Sous l'égide de l'IRME, un réseau européen s'est constitué et a élaboré un protocole type de prise en charge des traumatisés médullaires en France, Belgique et Suisse. Les objectifs de ce protocole sont:

- d'améliorer la coordination de la prise en charge des traumatisés médullaires

- de diminuer le temps de latence entre l'accident et l'arrivée dans un centre spécialisé d'une part, et d'autre part entre le geste thérapeutique d'urgence et le début de la rééducation

- de permettre, lorsqu'il est nécessaire, un geste chirurgical ou orthopédique précoce

- de permettre la mise en oeuvre contrôlée d'un traitement médical spécifique et son évaluation selon des critères rigoureux

Les ressources de l'IRME proviennent entièrement de Mécénats d'Entreprises ou de dons privés. La Donation Groupe ANDRE soutient l'IRME depuis le début. Grâce au Téléthon, l'IRME reçoit chaque année des dons de l'AFM. L'IRME bénéficie également du soutien du LIONS CLUB dans de nombreuses villes de France. L'IRME est d'autre part habilité à recevoir des legs.

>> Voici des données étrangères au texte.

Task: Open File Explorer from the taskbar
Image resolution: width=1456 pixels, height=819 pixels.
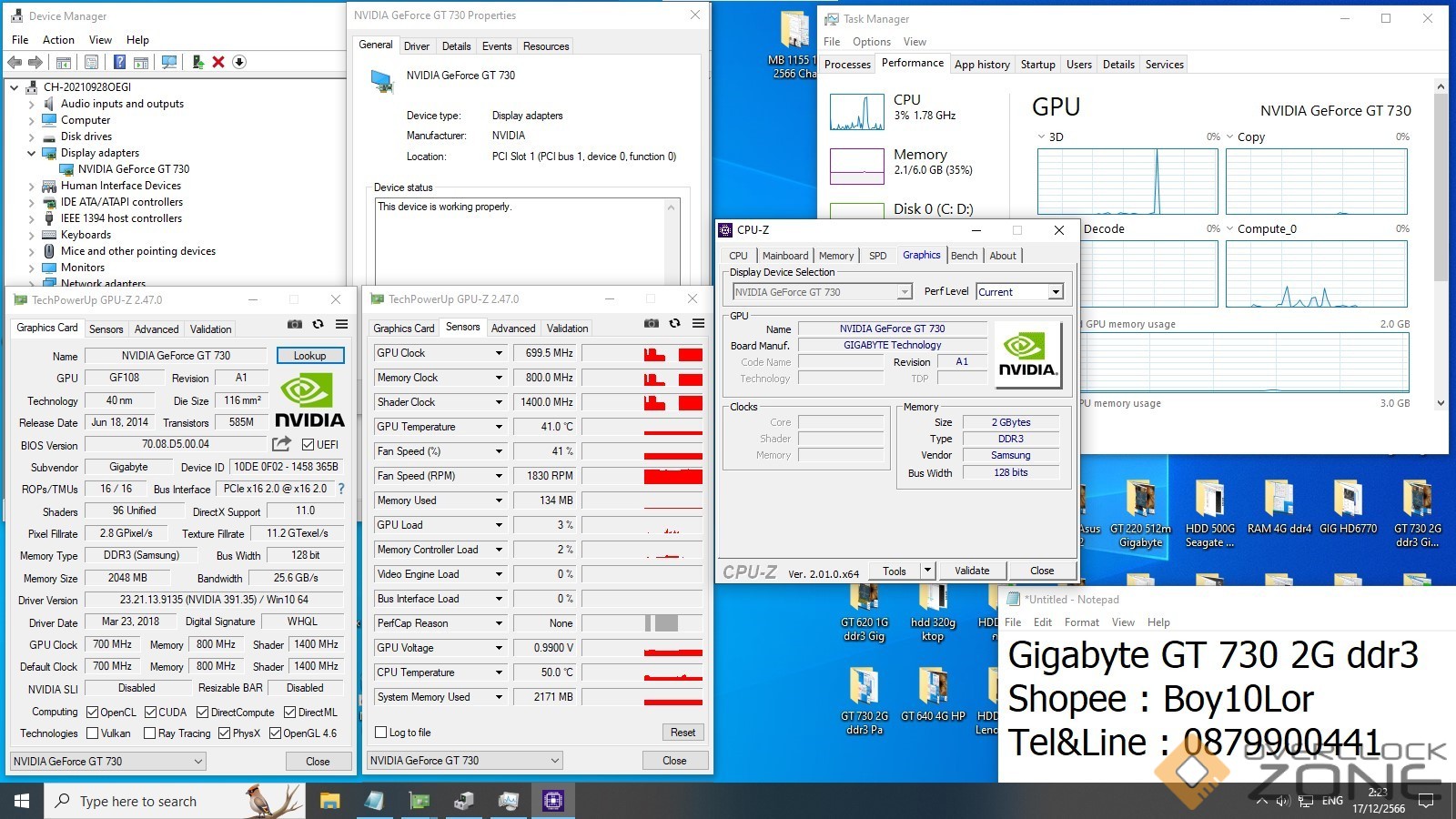Action: click(329, 801)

Une structure administrative légère assure un fonctionnement souple. S'appuyant sur des équipes reconnues, soutenues dans leur équipement et leur fonctionnement par l'Université ou les grands organismes de recherche (CNRS/INSERM), l'IRME mène une action particulièrement efficace, puisqu'elle s'applique directement et intégralement à la Recherche.

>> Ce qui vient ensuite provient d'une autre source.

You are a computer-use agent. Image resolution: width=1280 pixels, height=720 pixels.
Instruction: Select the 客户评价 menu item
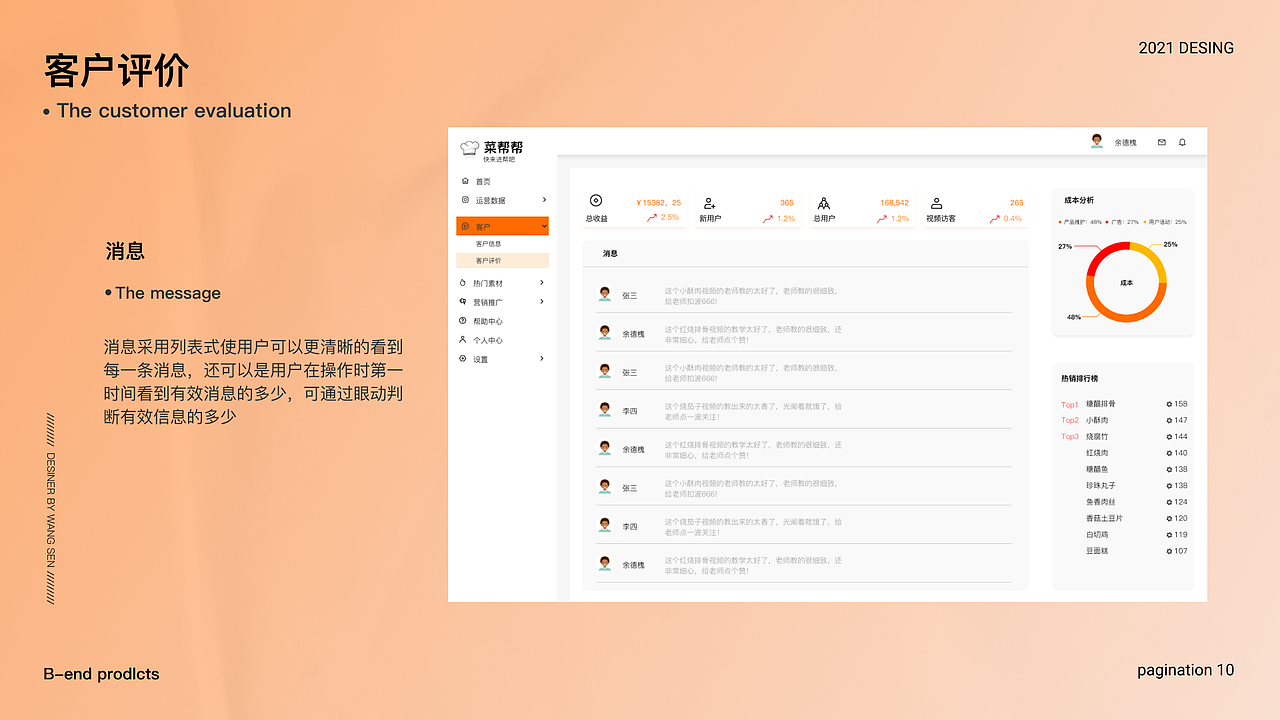490,260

Les Recherches de l'IRME ont déjà mené à des résultats encourageants, qui sont soit déjà utilisables en clinique ou qui permettent d'avancer dans la recherche fondamentale. Ces résultats renforcent l'espoir de parvenir un jour à restaurer une moelle épinière lésée et d'améliorer ainsi l'état des nombreuses victimes de ces lésions.

 

La Moelle épinière

Elle peut être comparée à une sorte de câble électrique contenant des fils, les neurones moteurs qui commandent les muscles, et les neurones sensitifs qui transmettent la sensibilité. Un choc violent, tel qu'on peut en recevoir lors d'un accident de la route, peut entraîner un déplacement des vertèbres, qui va provoquer un écrasement ou un cisaillement de la moelle. La conséquence est l'interruption de la conduction nerveuse vers les membres. Les muscles sont paralysés, parce qu'ils ne reçoivent plus d'ordres du cerveau. Selon la hauteur de la lésion, il y a paraplégie (paralysie des jambes) ou tétraplégie (paralysie des quatre membres).